Going through the data below, copy out each line where the word "computer" shows up.

_ _ _

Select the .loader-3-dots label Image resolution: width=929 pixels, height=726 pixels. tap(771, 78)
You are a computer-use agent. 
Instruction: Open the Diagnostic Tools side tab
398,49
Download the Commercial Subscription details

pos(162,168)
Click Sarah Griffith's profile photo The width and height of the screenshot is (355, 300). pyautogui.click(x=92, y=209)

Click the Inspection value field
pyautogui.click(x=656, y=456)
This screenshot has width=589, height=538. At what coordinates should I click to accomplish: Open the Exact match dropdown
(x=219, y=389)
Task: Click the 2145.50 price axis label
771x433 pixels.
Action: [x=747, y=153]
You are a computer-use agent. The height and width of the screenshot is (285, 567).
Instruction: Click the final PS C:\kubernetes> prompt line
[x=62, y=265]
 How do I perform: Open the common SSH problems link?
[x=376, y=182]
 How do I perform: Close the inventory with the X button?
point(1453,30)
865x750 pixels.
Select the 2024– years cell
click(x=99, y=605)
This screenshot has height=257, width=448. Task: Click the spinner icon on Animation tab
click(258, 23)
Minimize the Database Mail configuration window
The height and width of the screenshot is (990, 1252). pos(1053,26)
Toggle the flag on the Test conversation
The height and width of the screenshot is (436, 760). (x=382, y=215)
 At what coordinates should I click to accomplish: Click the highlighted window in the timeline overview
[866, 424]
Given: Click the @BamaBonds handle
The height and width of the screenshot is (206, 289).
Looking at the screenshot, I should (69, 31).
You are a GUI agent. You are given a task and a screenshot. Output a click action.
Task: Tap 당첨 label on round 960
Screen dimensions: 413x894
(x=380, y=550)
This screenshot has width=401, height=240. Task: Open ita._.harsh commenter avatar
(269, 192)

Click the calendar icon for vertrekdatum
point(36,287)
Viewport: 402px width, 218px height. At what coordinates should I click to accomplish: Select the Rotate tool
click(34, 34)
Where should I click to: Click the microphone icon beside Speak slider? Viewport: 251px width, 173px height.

_ _ _

* **RESPONSE FOR THIS EXERCISE**:
You are a computer-use agent. 
You are a computer-use agent. The height and width of the screenshot is (285, 567).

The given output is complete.